You also need to ask what level of service you are going to receive. Do they visit properties with you or provide a full scope of services as seasoned buyers agents perform? This includes a comparative market analysis along with the experience and knowledge to provide expert advice. We wrote a blog post to help you ask some essential questions before hiring a buyer’s agent. Going the discount route may cause you to miss out on the experience of a seasoned buyer’s agent.
You may only purchase one home in your lifetime. You should go with proper representation, not the cheapest. Buying the right home for the right price is the prerequisite for longer-term capital appreciation and building wealth.
You pay to have or not to have representation
Since you are paying regardless, doesn’t it make sense to receive representation that is bound to you? The New York State Department of State Counsel’s Office states that homebuyers have the right to refuse a dual agency and can choose a buyer’s agent that represents his/her interests with undivided loyalty.
On a federal level, the U.S. Department of Housing and Urban Development (HUD) recommends using an exclusive buyer’s agent.
A buyer’s agent provides a comparative market analysis
Using an in-depth comparative market analysis and considering all the information that is provided in the report is well informed. The analysis includes a fair value estimate and strategies for offer price and negotiations. This help put the buyer in the best position possible to proceed with an offer on a particular property
Comprehensive Market Analysis
The buyer’s agent should try to determine how motivated the seller is. Since one that is “highly motivated” is likely more willing to negotiate. If someone’s financial or personal situation (e.g., divorce, already purchased another home, pending foreclosure) can be ascertained this would determine if the seller might flexible in negotiations.
Current market conditions
The agent should be well versed on current market conditions, sentiment, and trends. Comp data is a lagging indicator, so an experienced buyer’s agent makes adjustments based on real-time information. Currently, this is a buyer’s market for New York City real estate, but an on the “front lines” will have a sixth sense when the winds are changing.
The essential consideration of the property conditions, including the building itself. This is a complex area, with many factors to consider. Some of these include the building’s profile, age, unit mix, ownership share of primary users versus investors, and quality of the electrical/ plumbing. Our recent article “What To Look For When Buying Real Estate In A Challenging Market” summarizes the components one should look for in a property.
Improvements and upgrades
Improvements, upgrades and the lack thereof should all be weighed. An experienced agent knows what is worth paying extra for, and which ones are not. Tasteful kitchen and bathroom renovations are usually welcomed; however, if need be replaced considerations for the replacement cost, process and time must be assessed.

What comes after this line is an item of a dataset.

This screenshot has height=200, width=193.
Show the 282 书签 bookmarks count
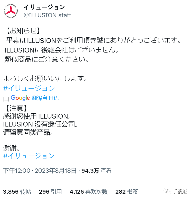pyautogui.click(x=127, y=192)
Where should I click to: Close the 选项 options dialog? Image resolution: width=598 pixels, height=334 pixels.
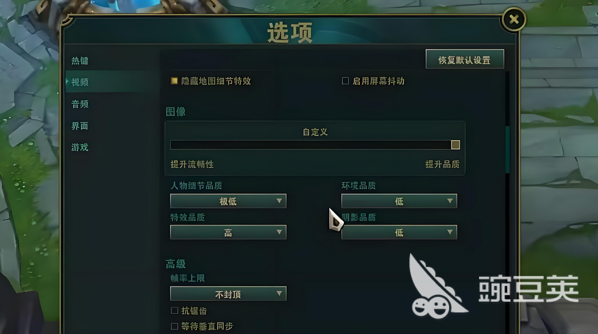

Now, the agent should turn to sales comps. The comparison has to be meaningful; having an experienced agent will ensure that is the case. Recent closing prices or like-kind properties in the same neighborhood, ideally in the building where the unit is it should be used. If relevant data is lacking within the building, your buyer’s agent must find comparable properties within the same building. Essentials are bedrooms, bathrooms, what floor the units is on if there is a view, how much light the unit has, amenities, etc. Beyond recent transactions, they should also look at the listing price and trends for similar units. Here is an invaluable understanding of the comparative market analysis.
Don’t leave home without one
At Elika Real Estate, we like to compare not having your representative in using your spouse’s attorney in a divorce and paying for both sides. You would hire your lawyer to represent your best interests; similarly, you should have your real estate, agent.